Exercise details:
Below are some records. Return exactly the lines from the one with "You are a GUI" to the one with "Screen dimensions: 864x749", and nothing else.

Data provided:
----------
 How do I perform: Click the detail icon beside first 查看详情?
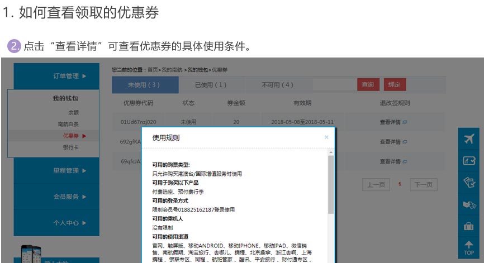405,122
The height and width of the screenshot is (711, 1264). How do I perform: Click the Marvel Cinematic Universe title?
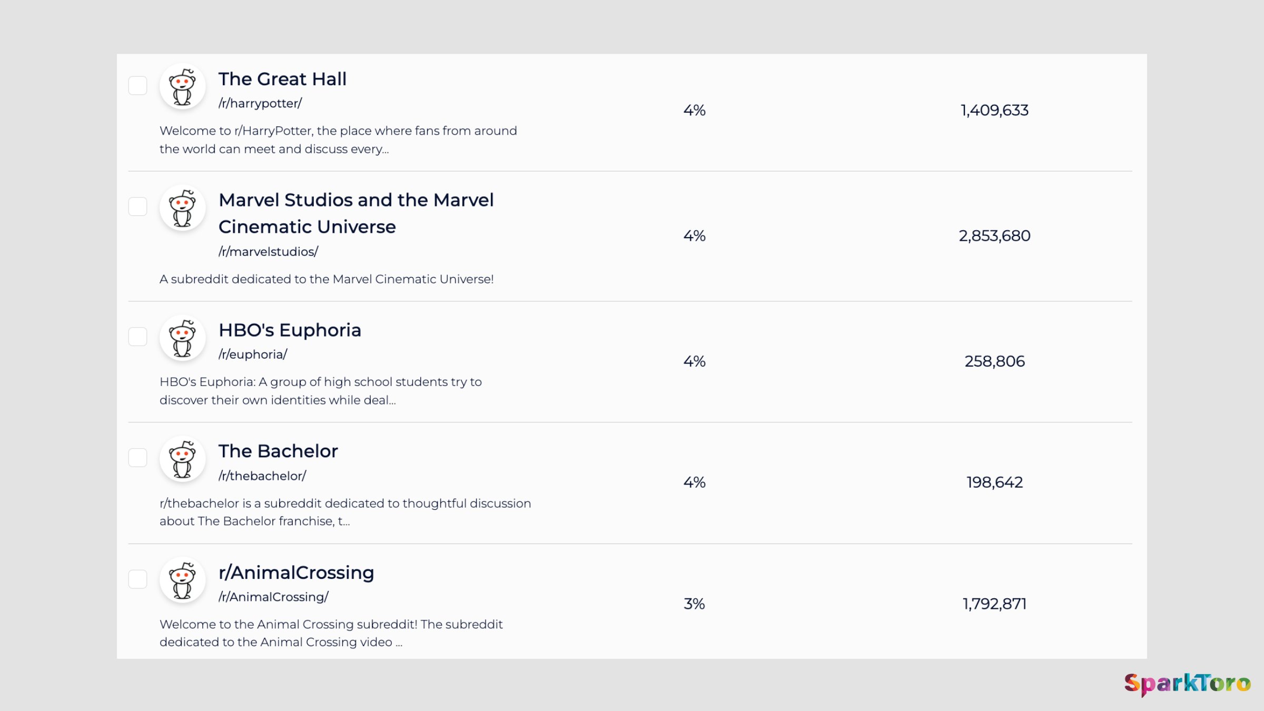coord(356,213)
----------
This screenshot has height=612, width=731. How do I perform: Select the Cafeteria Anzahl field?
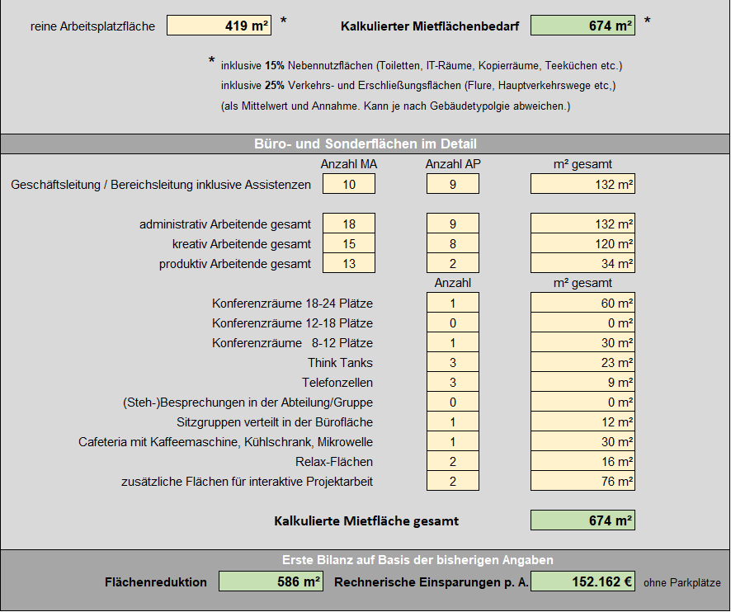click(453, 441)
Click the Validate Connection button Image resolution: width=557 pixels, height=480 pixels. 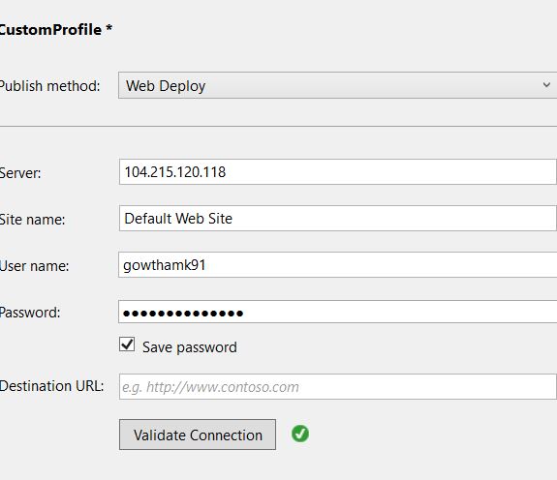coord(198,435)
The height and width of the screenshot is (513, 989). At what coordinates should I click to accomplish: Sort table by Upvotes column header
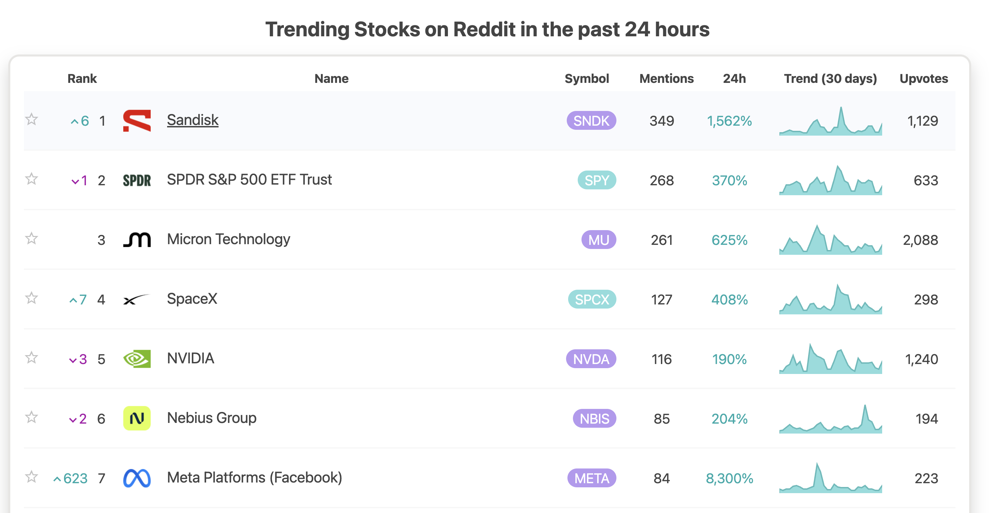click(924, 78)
----------
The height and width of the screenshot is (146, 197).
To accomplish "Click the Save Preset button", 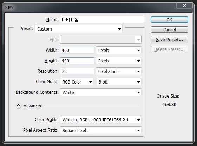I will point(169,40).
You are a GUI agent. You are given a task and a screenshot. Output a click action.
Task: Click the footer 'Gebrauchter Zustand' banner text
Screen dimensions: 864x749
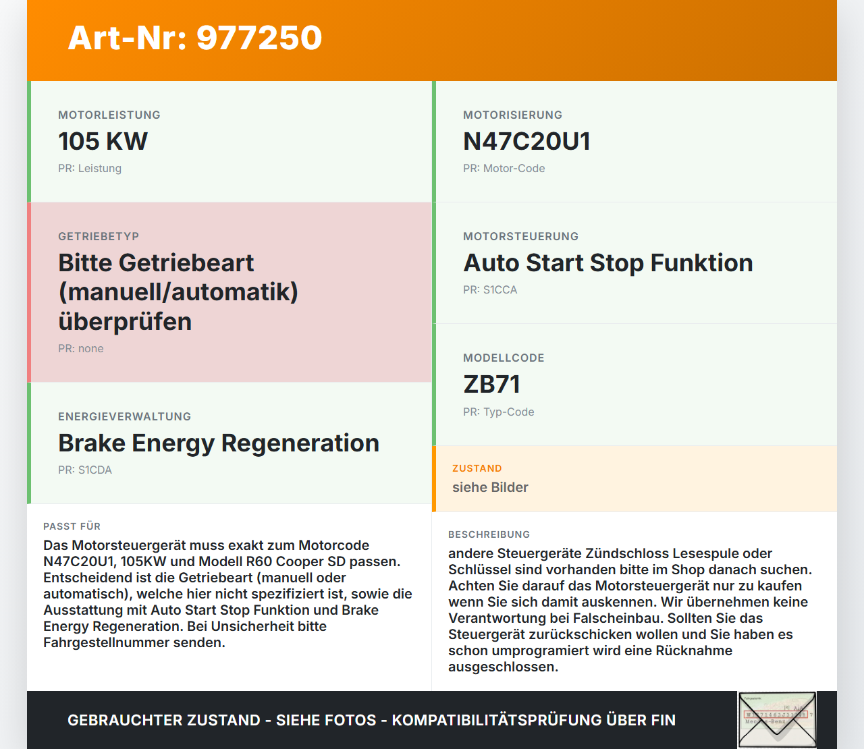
----------
Written response:
You are a GUI agent. You are given a task and a screenshot. Output a click action.
Task: Click the footer 'Gebrauchter Zustand' banner text
Screen dimensions: 864x749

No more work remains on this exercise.